**Problem statement**
Turn the items into a Markdown table with a "Row" column for the row number and a "Line" column for the line, starting with the line that contains "The image size is (1568, 710)." and going on through the end of the items. Skip blank lines and leave the pictures out.

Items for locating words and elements
## Begin

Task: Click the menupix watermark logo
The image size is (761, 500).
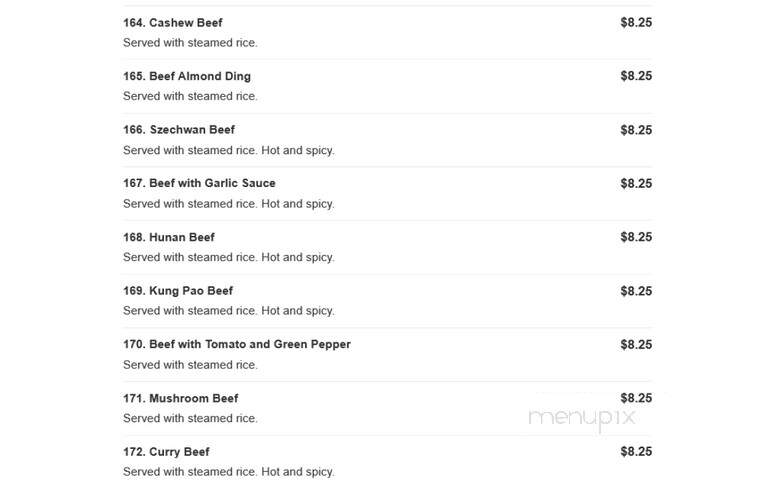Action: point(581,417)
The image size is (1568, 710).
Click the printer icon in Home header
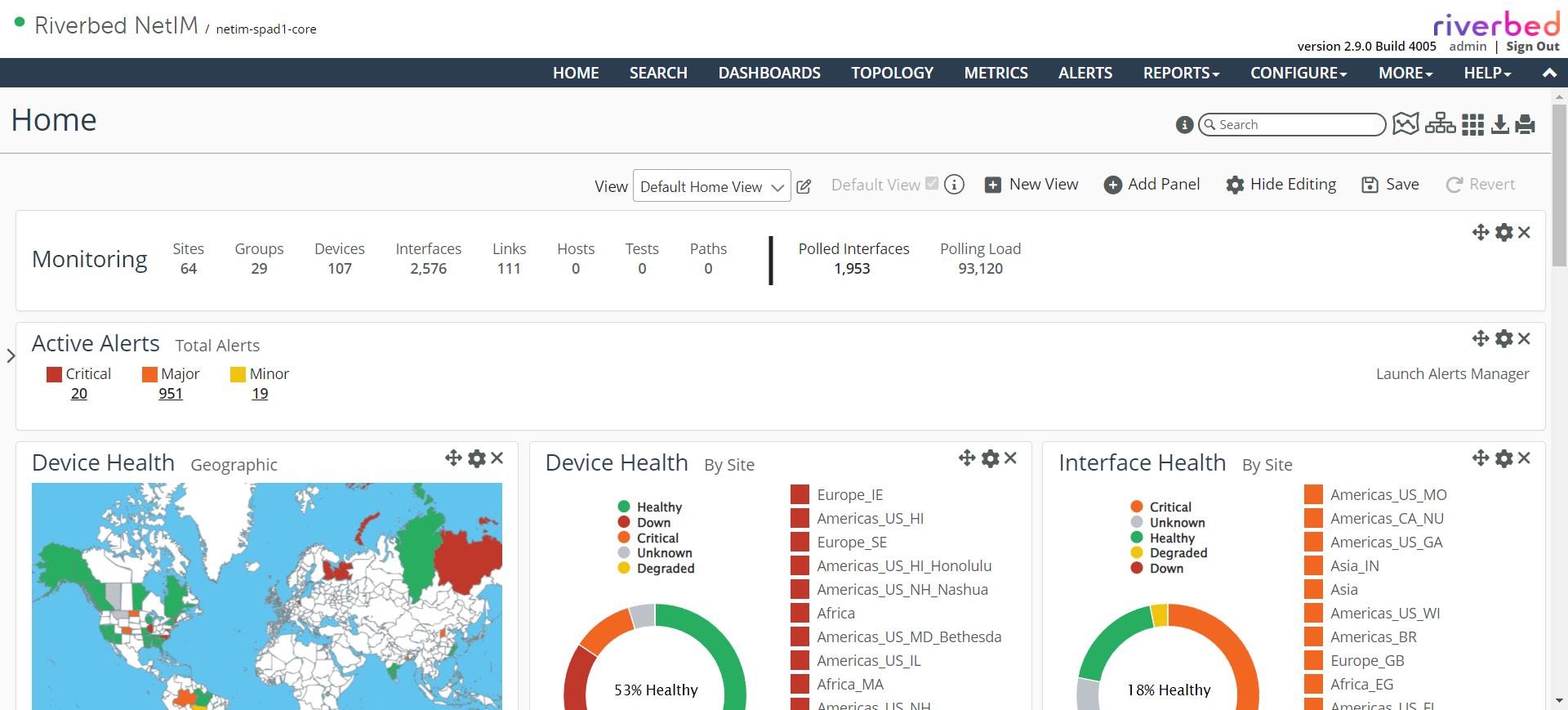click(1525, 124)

## End

**Answer to this task**
| Row | Line |
|---|---|
| 1 | The image size is (1568, 710). |
| 2 | Click the printer icon in Home header |
| 3 | click(1525, 124) |